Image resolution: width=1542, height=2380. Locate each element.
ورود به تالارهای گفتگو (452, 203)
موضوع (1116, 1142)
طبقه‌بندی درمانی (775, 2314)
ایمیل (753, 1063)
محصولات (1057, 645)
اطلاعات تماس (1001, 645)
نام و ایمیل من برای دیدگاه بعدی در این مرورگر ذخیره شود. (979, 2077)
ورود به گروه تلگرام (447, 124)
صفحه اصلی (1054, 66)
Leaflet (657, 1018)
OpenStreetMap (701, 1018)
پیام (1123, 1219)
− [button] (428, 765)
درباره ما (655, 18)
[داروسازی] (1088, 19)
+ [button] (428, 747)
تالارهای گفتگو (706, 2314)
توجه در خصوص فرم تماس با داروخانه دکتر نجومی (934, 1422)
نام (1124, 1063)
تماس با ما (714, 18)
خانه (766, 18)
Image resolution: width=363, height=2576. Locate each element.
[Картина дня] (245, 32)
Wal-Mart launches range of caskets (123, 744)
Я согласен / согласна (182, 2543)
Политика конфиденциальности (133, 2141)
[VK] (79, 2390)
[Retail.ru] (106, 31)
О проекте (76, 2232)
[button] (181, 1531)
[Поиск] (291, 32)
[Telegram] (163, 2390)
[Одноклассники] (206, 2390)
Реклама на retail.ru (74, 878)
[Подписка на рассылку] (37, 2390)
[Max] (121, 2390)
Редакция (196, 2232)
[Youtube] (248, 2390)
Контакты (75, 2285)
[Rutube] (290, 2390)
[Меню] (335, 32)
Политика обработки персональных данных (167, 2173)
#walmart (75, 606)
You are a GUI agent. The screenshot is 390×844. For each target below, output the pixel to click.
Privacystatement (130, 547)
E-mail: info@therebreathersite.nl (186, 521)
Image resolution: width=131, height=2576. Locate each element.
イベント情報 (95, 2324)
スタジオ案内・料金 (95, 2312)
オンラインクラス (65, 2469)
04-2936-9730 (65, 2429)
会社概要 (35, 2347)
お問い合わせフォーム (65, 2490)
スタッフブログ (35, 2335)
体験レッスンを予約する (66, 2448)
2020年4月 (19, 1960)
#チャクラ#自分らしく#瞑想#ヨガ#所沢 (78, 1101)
---*---
The lines you need are those containing "resolution"; find them in the records and copy them.

- [SOLUTION TO THIS TASK]:
Image resolution: width=1542, height=2380. Locate each element.
Image resolution: width=363, height=2576. Locate each element.
Image resolution: width=131, height=2576. Locate each element.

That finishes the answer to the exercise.